The overall emphasis of this renewal application is to understand the molecular pathways that control cardiac gene expression and the hypertrophic growth of the myocardium. The focus of this proposal is to analyze the GATA4, 5, and 6 transcription factor family as regulators of both embryonic heart development and during pathological and physiological growth of the adult heart. GATA factors are known to directly regulate the expression of most cardiac-expressed structural genes, thus facilitating the differentiation of cardiomyocytes during early heart development. In the adult heart, GATA4 and GATA6 transcription factors are re-employed where they function as important regulators of the hypertrophic gene program in response to pathophysiologic stimulation. Indeed, the hypertrophic response of the adult heart involves re-expression of many fetal genes, suggesting that the developmental and disease gene programs share common regulatory events, potentially through GATA4/5/6. Our unifying hypothesis states that GATA4, 5, and 6 are required for both the establishment and maintenance of the cardiac differentiation-specific gene program as well as the growth response of the adult heart during stress stimulation. Previous attempts to define the importance of GATA factors as regulators of the cardiac gene program involved a traditional loss-of-function approach in gene-targeted mice. However, this approach was largely uninformative due to early embryonic lethality and genetic redundancy issues. Here Cre-lox technology will be employed in conditionally targeted GATA4 and GATA6 mice to produce tissue-specific and temporally-regulated gene inactivation in the developing and adult heart. Using these genetically modified models, specific aim #1 will investigate the importance of GATA6 in mediating pathophysiologic growth of the adult heart.

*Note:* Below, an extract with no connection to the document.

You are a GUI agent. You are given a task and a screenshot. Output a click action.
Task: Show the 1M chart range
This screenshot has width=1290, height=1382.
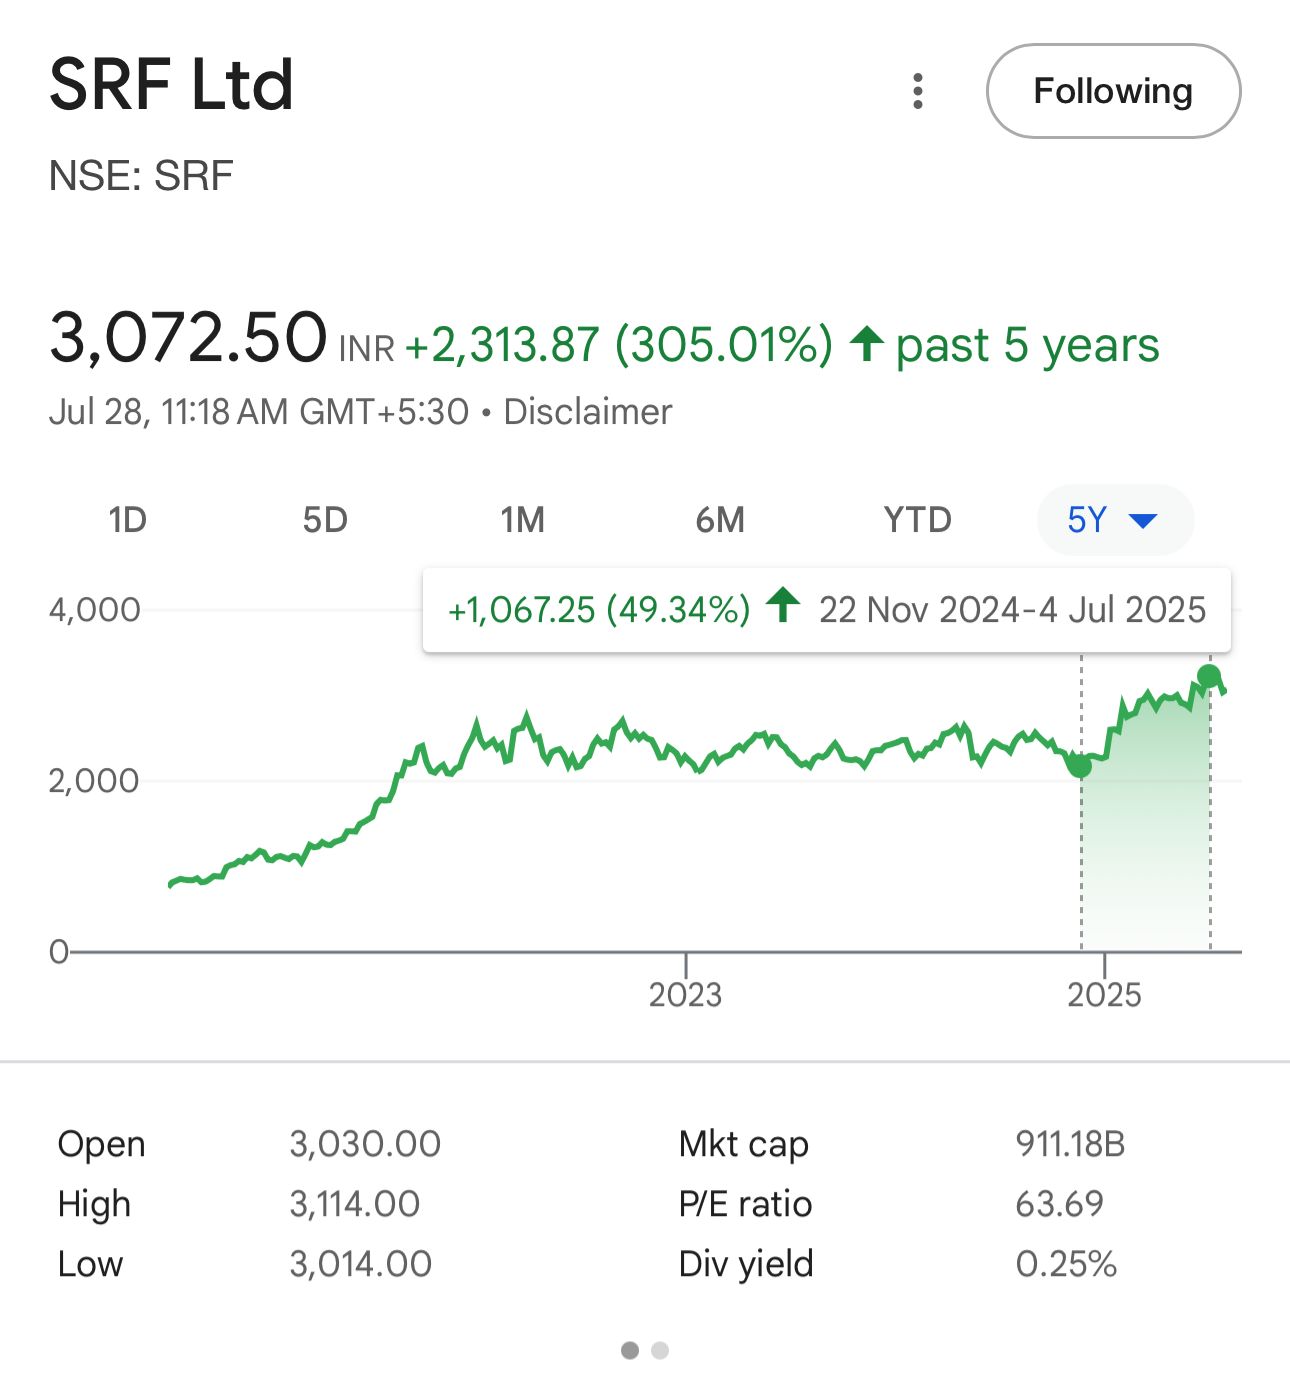point(522,520)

Specific aim #2 will determine if conditional disruption of Gata4 and Gata6 together in late embryonic development affects subsequent neonatal heart hypertrophy and the hypertrophic growth response of the adult heart following stress stimulation.

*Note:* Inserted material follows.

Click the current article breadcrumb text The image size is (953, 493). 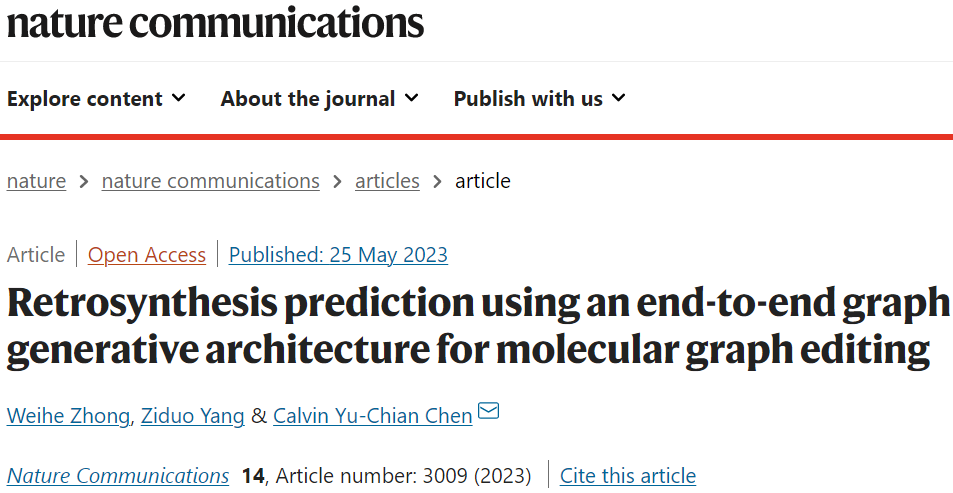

Specific aim #3 will determine if Gata4/6 gene deletion in the very early heart-forming region disrupts cardiomyocyte differentiation and/or heart tube morphogenesis. Finally, specific aim #4 will investigate the issue of redundancy between GATA4 and GATA6 in the adult heart using a genetic complementation strategy. Taken together, an understanding of the regulatory networks that control cardiac differentiation-specific gene expression at steady state and in response to stress will be instrumental in dissecting the transcriptional networks that underlie congenital abnormalities of the heart, as well as diseases of the adult heart.

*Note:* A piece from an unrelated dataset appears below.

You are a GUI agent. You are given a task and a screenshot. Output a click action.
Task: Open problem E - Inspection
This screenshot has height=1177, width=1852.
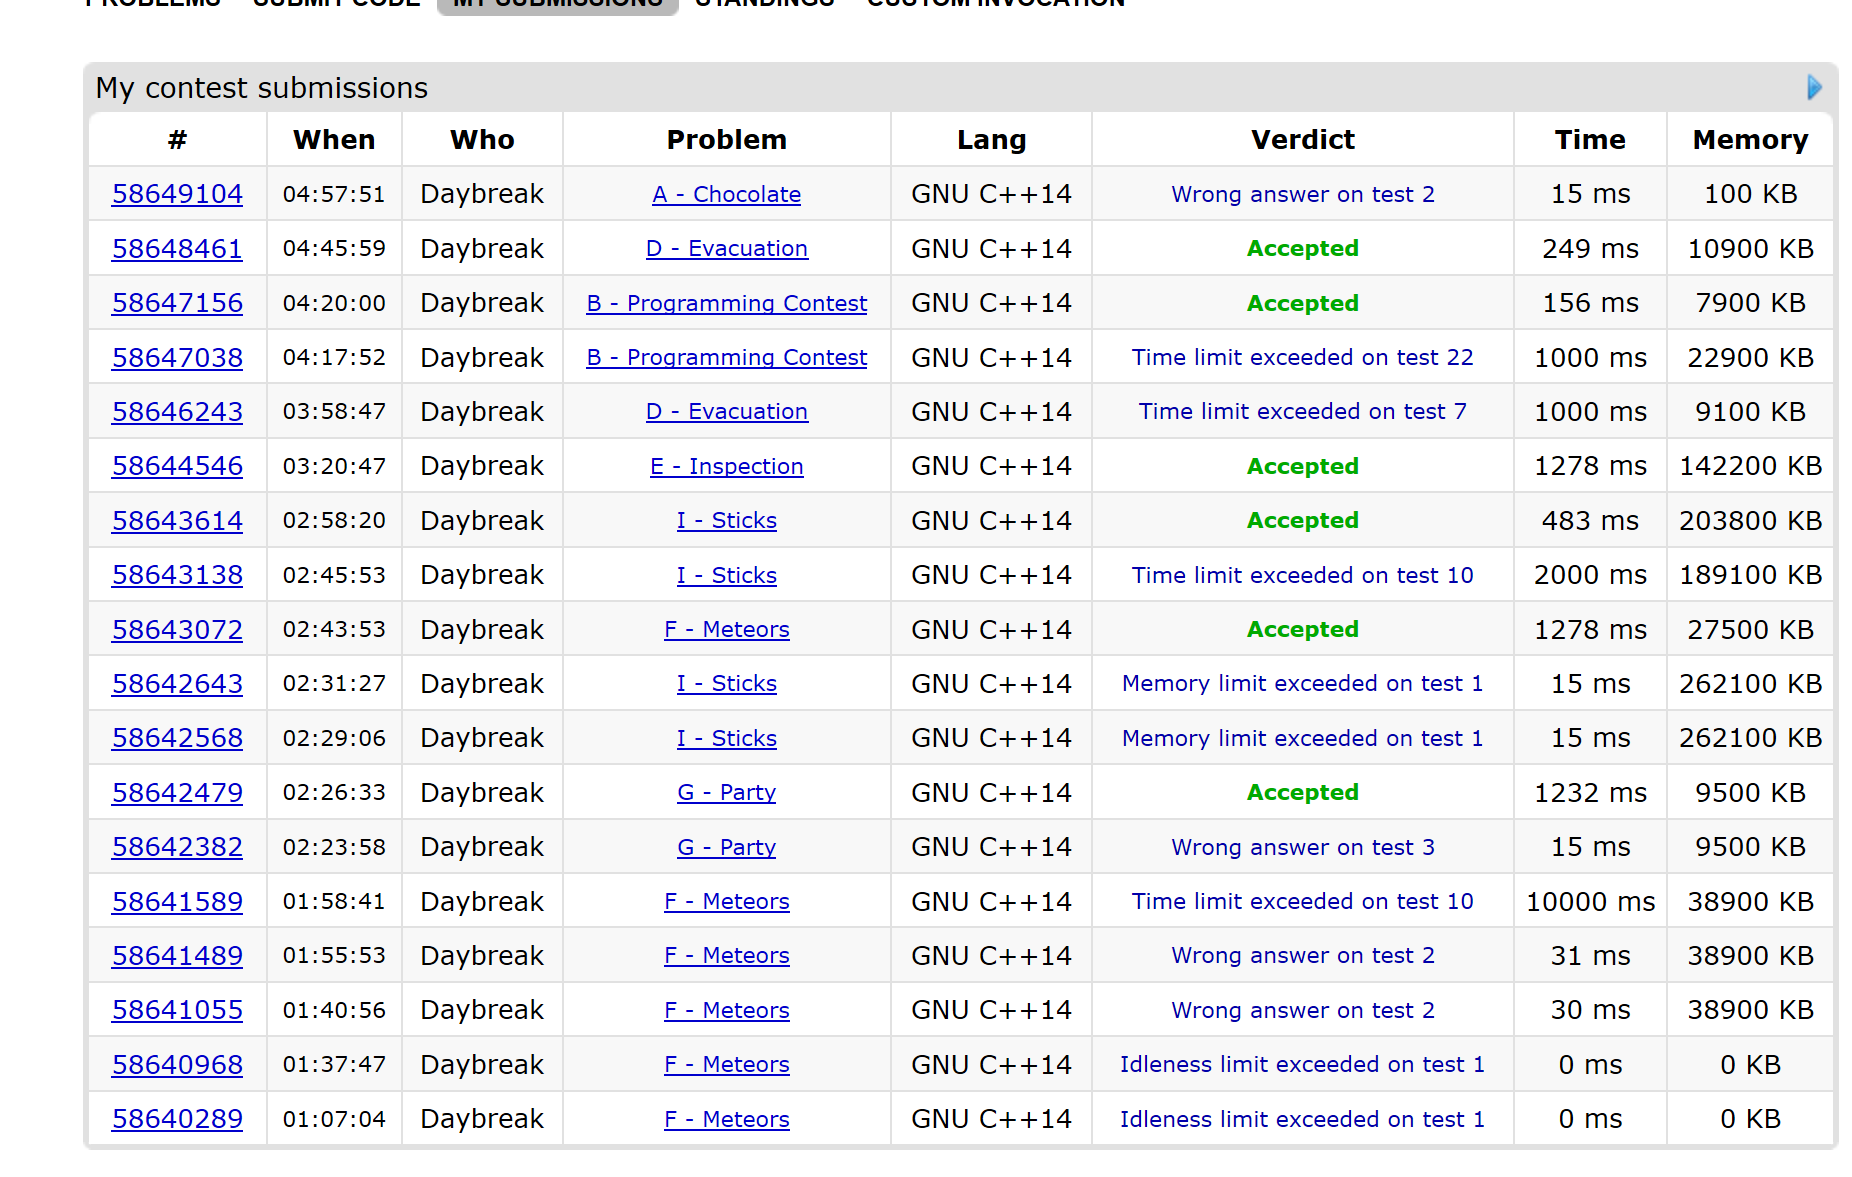[726, 466]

This application will investigate the ability of GATA4/5/6 zinc finger-containing transcription factors to directly regulate the differentiated state of the heart. Cardiac- expressed GATA transcription factors have been shown to bind to the promoters of most structural and regulatory genes expressed in the heart, suggesting that they might underlie the entire heart-specific gene program. Here we will specifically address this hypothesis by generating genetically altered mice with conditional deletion of Gata4 and/or Gata6 from the developing or adult heart. This approach should determine if the cardiac- expressed GATA transcription factors control the early differentiation of cardiac myocytes in the heart, as well as their role in re-programming gene expression in the adult heart following stress stimulation, permitting hypertrophic growth. An elucidation of these regulatory relationships is of considerable disease relevance.